Tenho uma retroversão de pt - es, e a minha dúvida é saber como se traduz para espanhol "cuadros de empresa" mas a nivel geral ou seja todas as pessoas que fazem parte da empresa.


----------



## Pailar

puedes ser *"plantilla"*

ese término hace referencia a todas las personas que trabajan en un empresa.
no sé si te refieres a eso!!!


----------



## needtranslation

Puede ser , es que el contexto no está muy definido : "identificaram-se algumas necessidades de formação para os quadros das empresas de media"


----------



## Carfer

'_Quadro_', na acepção em que o empregamos aqui, corresponde melhor a '_ejecutivo_' ou '_mando_'. '_Plantilla_' é mais genérico, visto que compreende todo o pessoal da empresa ou serviço e não apenas o pessoal dirigente ou de chefia.


----------



## needtranslation

Muito obrigado !


----------



## Tomby

needtranslation said:


> Puede ser , es que el contexto no está muy definido : "identificaram-se algumas necessidades de formação para os _quadros das empresas de media_"


Talvez se refira aos _mandos __intermedios_.
TT.


----------



## WhoSoyEu

needtranslation said:


> Tenho uma retroversão de pt - es, e a minha dúvida é saber como se traduz para espanhol "cuadros de empresa" mas a nivel geral ou seja todas as pessoas que fazem parte da empresa.
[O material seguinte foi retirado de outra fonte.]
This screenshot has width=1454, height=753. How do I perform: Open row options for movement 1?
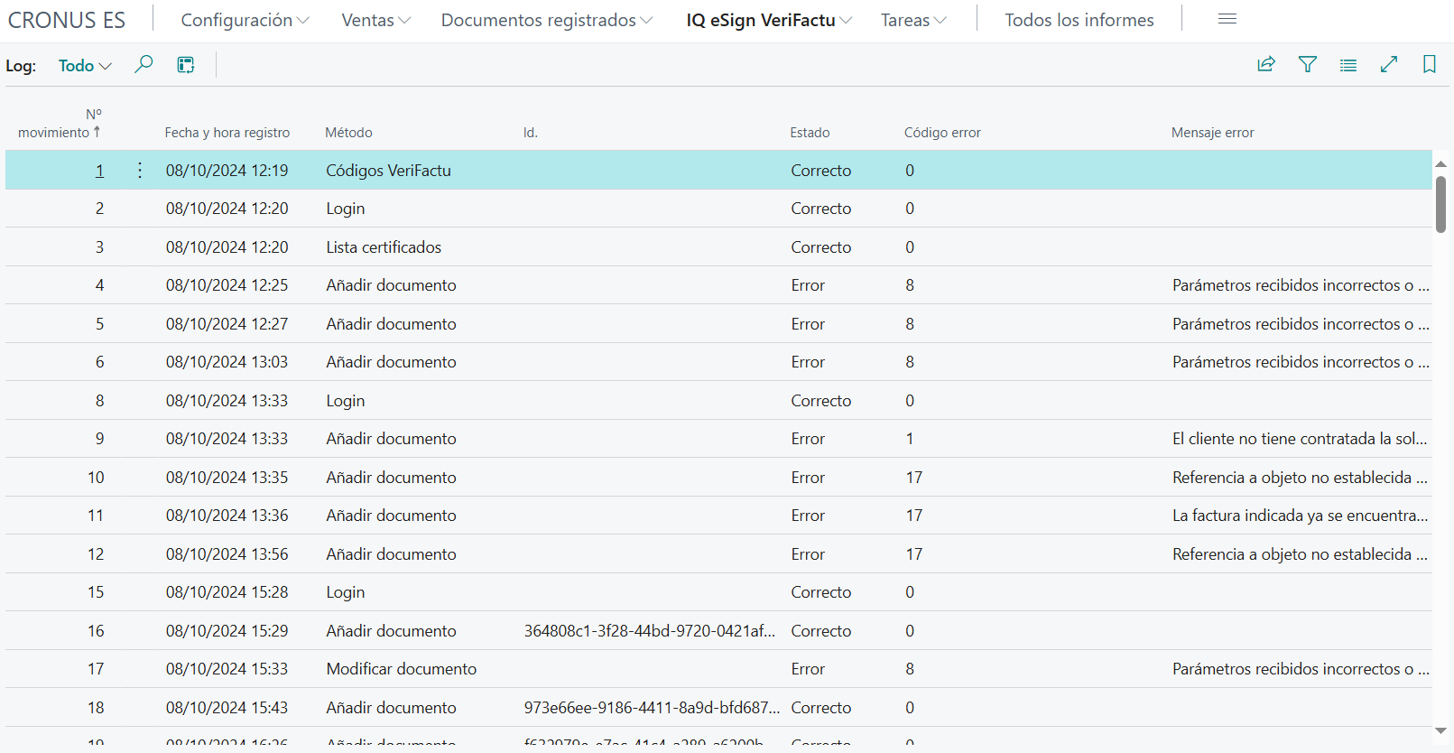[x=140, y=171]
 Entiendo que quieres traducir al portugués. Si se refiere a todo el personal de una empresa yo diría "quadro de pessoal" ou "quadro do pessoal" (Brasil)


----------



## needtranslation

no, es una traducción para español "para os quadros de empresa". Pienso que el autor se refiere a "ejecutivos" como ya lo ha dicho Carfer


----------



## Tomby

Yo no he querido decir nada porque he pensado que podría ser un lapsus, pero he tenido la misma idea que WhoSoyEu ya que la palabra "cuadro" con "c" inicial no existe en portugués.
TT.


----------



## needtranslation

Si, perdonen pero ya confundo los dos , es que he pasado la semana a traducir y ya escribo portuñol ! sorry


----------



## Giorgio Lontano

needtranslation said:


> Tenho uma retroversão de pt - es, e a minha dúvida é saber como se traduz para espanhol "cuadros de empresa" mas a nivel geral ou seja todas as pessoas que fazem parte da empresa.


 
Minha primeira intuição foi dizer *organigrama*. Já depois de ler os outros posts fiquei na dúvida. 
 
Abraços.


----------



## Tomby

needtranslation said:


> Tenho uma retroversão de pt - es, e a minha dúvida é saber como se traduz para espanhol "cuadros de empresa" mas a nivel geral *ou seja todas as pessoas que fazem parte da empresa*.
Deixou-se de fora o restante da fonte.